In a decision that exposed the deep divide between the United States and its European allies on capital punishment issues, the Supreme Court of the United Kingdom unanimously ruled that the British government unlawfully provided information to the United States about two suspected Islamic State members without first obtaining assurances that the information would not be used to impose or carry out the death penalty.

The landmark ruling, issued March 25, 2020 in the case of Elgizouli v. Secretary of State for the Home Department, requires British authorities to withhold from the United States any evidence that the United States could use to prosecute Shafee El Sheikh and Alexander Kotey—two British Islamic State detainees accused of murdering U.S. and British captives—because U.S. officials had refused to rule out pursuit of the death penalty in their cases. “No further assistance should be given for the purpose of any proceedings” against El Sheikh and Kotey “in the United States of America,” Lord Brian Kerr wrote for the Court, “without the appropriate death penalty assurances.”

The U.S. State Department did not offer immediate comment on the ruling.

Human rights organizations and international capital defense organizations praised the U.K. high court’s decision. The London-based Death Penalty Project, which the Court permitted to intervene in the lawsuit, described the decision’s importance as “wider than just this case.” The organization’s Co-Executive Director Parvais Jabbar said the ruling “has implications for any individual who may be facing the death penalty and concerns what assurances the U.K. Government must seek before deciding what help or assistance it may give. These are fundamental issues concerning the right to life. The UK abolished the death penalty over 50 years ago and the Government must hold true to its commitment to oppose capital punishment in all circumstances and as a matter of principle.”
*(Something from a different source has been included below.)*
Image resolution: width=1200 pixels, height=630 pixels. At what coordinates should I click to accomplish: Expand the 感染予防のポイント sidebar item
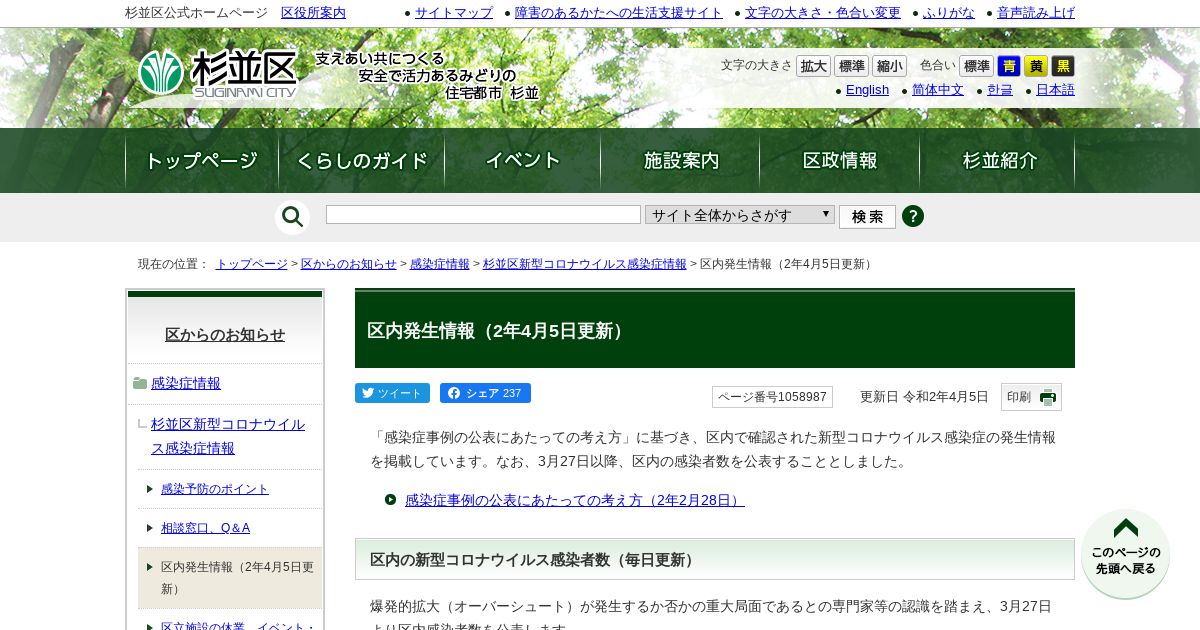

Maya Foa, Director of the international human rights organization Reprieve, assailed the British government’s actions that led to the lawsuit. “By sharing information without first seeking—and securing—assurances that the death penalty wouldn’t be in play, this government acted unlawfully,” she said. “In doing so they undermined the U.K.’s strong assistance for people facing capital punishment across the globe, and so put hundreds of lives at risk.”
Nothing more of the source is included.